Collected data entries:
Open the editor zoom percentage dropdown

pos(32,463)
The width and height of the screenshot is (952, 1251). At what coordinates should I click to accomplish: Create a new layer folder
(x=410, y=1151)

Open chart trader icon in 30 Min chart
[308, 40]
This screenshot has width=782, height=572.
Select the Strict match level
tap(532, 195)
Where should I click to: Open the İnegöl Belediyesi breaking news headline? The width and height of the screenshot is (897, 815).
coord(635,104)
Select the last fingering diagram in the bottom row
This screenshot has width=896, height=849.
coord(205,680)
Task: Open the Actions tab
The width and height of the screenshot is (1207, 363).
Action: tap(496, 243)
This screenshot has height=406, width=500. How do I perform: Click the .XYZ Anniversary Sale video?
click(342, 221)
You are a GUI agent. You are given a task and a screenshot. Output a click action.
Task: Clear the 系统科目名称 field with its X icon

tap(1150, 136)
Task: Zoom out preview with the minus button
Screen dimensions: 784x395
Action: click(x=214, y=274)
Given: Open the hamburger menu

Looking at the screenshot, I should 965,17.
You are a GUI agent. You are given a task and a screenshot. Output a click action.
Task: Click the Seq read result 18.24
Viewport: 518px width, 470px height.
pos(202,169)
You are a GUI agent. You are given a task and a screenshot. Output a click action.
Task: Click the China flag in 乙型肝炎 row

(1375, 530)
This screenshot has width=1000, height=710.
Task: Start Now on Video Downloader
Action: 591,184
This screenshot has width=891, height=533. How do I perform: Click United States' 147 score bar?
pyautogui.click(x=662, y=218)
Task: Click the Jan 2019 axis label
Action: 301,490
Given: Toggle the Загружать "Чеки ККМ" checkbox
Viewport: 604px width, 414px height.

What is being asked -
The records above need to be transcribed in full. Keep every character unchanged.

Task solution -
Open the editor zoom percentage dropdown

pos(32,463)
The width and height of the screenshot is (952, 1251). At what coordinates should I click to accomplish: Create a new layer folder
(x=410, y=1151)

Open chart trader icon in 30 Min chart
[308, 40]
This screenshot has width=782, height=572.
Select the Strict match level
tap(532, 195)
Where should I click to: Open the İnegöl Belediyesi breaking news headline? The width and height of the screenshot is (897, 815).
coord(635,104)
Select the last fingering diagram in the bottom row
This screenshot has width=896, height=849.
coord(205,680)
Task: Open the Actions tab
The width and height of the screenshot is (1207, 363).
Action: tap(496, 243)
This screenshot has height=406, width=500. How do I perform: Click the .XYZ Anniversary Sale video?
click(342, 221)
You are a GUI agent. You are given a task and a screenshot. Output a click action.
Task: Clear the 系统科目名称 field with its X icon

tap(1150, 136)
Task: Zoom out preview with the minus button
Screen dimensions: 784x395
Action: click(x=214, y=274)
Given: Open the hamburger menu

Looking at the screenshot, I should 965,17.
You are a GUI agent. You are given a task and a screenshot. Output a click action.
Task: Click the Seq read result 18.24
Viewport: 518px width, 470px height.
pos(202,169)
You are a GUI agent. You are given a task and a screenshot. Output a click action.
Task: Click the China flag in 乙型肝炎 row

(1375, 530)
This screenshot has width=1000, height=710.
Task: Start Now on Video Downloader
Action: 591,184
This screenshot has width=891, height=533. How do I perform: Click United States' 147 score bar?
pyautogui.click(x=662, y=218)
Task: Click the Jan 2019 axis label
Action: 301,490
Given: Toggle the Загружать "Чеки ККМ" checkbox
Viewport: 604px width, 414px height.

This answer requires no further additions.